Picking up the Golden Dove for Best Animated Feature was Hungarian director László Csáki’s Pelikan Blue, a genial blend of lo-fi 2D graphics and non-fiction audio interviews recalling a boom time in the early 1990s, when Soviet Communism had just collapsed and foreign rail travel suddenly opened up for citizens of the former Eastern Bloc nations. But train journeys were not cheap, so an enterprising gang of young Hungarians figured out a cheeky scheme to forge the hand-written tickets of the time, initially enjoying limitless travel across Europe, then running a lucrative illegal business.

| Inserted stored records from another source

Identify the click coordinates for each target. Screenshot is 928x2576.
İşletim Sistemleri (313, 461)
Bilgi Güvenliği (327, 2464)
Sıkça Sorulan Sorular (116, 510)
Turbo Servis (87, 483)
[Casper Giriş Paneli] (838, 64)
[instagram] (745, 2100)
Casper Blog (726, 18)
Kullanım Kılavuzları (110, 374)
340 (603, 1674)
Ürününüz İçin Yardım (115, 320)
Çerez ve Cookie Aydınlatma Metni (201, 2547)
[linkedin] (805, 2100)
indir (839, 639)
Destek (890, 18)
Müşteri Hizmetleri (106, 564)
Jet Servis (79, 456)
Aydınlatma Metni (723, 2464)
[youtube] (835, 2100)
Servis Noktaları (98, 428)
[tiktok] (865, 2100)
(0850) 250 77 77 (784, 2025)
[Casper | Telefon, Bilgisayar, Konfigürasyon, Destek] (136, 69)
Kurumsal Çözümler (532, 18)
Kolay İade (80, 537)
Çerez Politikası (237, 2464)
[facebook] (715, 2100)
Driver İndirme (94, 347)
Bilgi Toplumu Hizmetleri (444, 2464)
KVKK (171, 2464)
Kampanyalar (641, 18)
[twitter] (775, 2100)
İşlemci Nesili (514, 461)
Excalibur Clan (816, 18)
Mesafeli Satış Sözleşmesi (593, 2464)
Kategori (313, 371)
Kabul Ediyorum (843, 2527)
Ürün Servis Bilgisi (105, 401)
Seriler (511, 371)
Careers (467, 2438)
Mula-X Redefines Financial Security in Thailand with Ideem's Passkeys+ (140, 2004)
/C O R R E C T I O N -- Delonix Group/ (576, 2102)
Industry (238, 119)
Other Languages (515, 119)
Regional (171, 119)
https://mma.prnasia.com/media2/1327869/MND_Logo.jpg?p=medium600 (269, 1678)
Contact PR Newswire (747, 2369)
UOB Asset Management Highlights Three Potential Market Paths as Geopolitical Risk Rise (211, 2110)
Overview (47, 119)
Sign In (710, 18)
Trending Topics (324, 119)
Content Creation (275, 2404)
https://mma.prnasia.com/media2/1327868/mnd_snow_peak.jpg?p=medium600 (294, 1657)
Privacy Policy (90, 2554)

This slight but entertaining throwback to more innocent times has also been shortlisted for the European Film Awards on December 7.

Across the wider Leipzig program this year were multiple films that addressed Palestine and the Arab-Israeli conflict. They came from different eras and voices, all attempting to convey what it means to be Palestinian after 1948, whether living in the diaspora, being Palestinian with an Israeli passport, residing in a refugee camp in Syria, stranded in a West Bank village, or raised in a PLO orphanage in Beirut. Some of these film-makers were Palestinians, as in the case of Marwan Salamah’s Aida (1985), Husein Bastouni’s Where the Jasmine Always Blooms (2024), and Yvann Yagchi’s There Was Nothing Here Before (2024). But there were also films by Israelis, as in Edna Politi’s For the Palestinians (1973), and Americans, such as Tal Barda’s I Shall Not Hate (2024). There was even a relic from the dusty archives of the GDR, Solidarity in Action (1970), echoing the same long-running call for Palestinian self-determination.

With their varied time periods, styles and arguments, these films represent a necessary counterbalance to the rising racist and anti-Arab rhetoric sadly gaining more ground in the German public sphere. Screening them in Leipzig, a city where the vocally anti-immigrant AfD party scored second place in the latest elections, was a strong statement by the festival in an era when pro-Palestinian voices calling for a ceasefire in Gaza and Lebanon are increasingly subject to restrictions by the German government.

Pleas for a ceasefire in Gaza even crept into Being John Smith, the latest mischievously funny work from veteran British avant-garde film-maker John Smith, which won the Golden Dove for Best Short in the festival’s International Documentary category. Although notionally about the director’s extremely common name, this bittersweet mini-memoir also digresses into politics, medical issues, self confidence, and the career of Smith’s former student Jarvis Cocker, singer with the band Pulp.

Scattered across Leipzig, on the festival’s more experimental fringes, cinema and music, visual art and live performance collide. One of this year’s glorious left-field highlights was Spinning Dreams and Beats at the charmingly grungy boho theatre venue Schaubühne Lindenfels, a hybrid concert event which featured multiple films made using a phenakistiscope, one of the earliest animation devices, from its 19th century origins to today. This show was headlined by London-based audio-visual duo Sculpture, who blended ear-bashing electronic soundscapes with modern phenakistiscopic graphics, using a spinning DJ turntable to project surreal, psychedelic imagery directly onto a big screen. How many film festivals deliver mind-bending avant-garde performance art rooted in antique steampunk technology? DOK Leipzig may be a serious-minded festival, but it also knows how to party.